③葺石構造においても、従来の讃岐の古墳には見られない工法が用いられていること。④それは大型石を基底石としてその上に人頭大の礫を墳丘傾斜面に差し込むように石積する手法で、同時期の一つ山古墳、龍王山古墳などにも用いられていること。⑤墳丘の大部分が地山を整形して造作されていること。⑥墳丘裾部は水平に揃えられていること。これもも一つ山古墳、けぼ山古墳などと共通する。⑦後円部端、前方部端は墳丘を自然地形から切り離した区画溝があること。⑧円筒埴輪片が各トレンチから多量に出土し、円筒埴輪が墳丘を囲続していたこと⑨一方、壺形埴輪や朝顔形埴輪片はほとんど出てこなかったこと
以上から築造年代については⑧の大量に出てきた円筒埴輪の情報から次のように推察します。
①口縁部の突帯から外反して55㎝ほどで突端に至る埴輪は、快天山古墳円筒埴輪がある。
②快天山古墳円筒埴輪と比較すると、岩崎山4号墳の方が若干古い。
③津田古墳群内では龍王古墳・けぼ山古墳の円筒埴輪よりは古い。
④赤山古墳埴輪とは類似点が多く、同時代。
以上から次のような築造順を研究者は考えています。
岩崎山4号墳 ⇒龍王山古墳・けぼ山古墳
葺石、埴輪の形態からは讃岐色の強い在地性よりも、畿内色が強くなっていることが分かります。
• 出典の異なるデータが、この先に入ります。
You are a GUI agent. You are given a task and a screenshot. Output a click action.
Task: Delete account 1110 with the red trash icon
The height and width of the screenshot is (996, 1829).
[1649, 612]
岩崎山4号墳は先行研究では、「畿内から派遣された瀬戸内海南航路の拠点防衛の首長墓」とされてきました。その説と矛盾はせず、それを裏付けられ結果となっているようです。
津田湾岸の前期古墳に畿内色が強いわけは?
以上の研究史からわかることは、瀬戸内海沿岸で前期前方後円墳が集中するエリアは、畿内勢力の対外交渉を担う瀬戸内海航路の港湾泊地で、「軍事・交易」的拠点であったと研究者は考えているようです。その拠点の一つが津田湾岸で、そのためここに築かれた前期古墳は、讃岐の他の地域とはかなり異なった性格をもつようです。
最後までおつきあいいただき、ありがとうございました。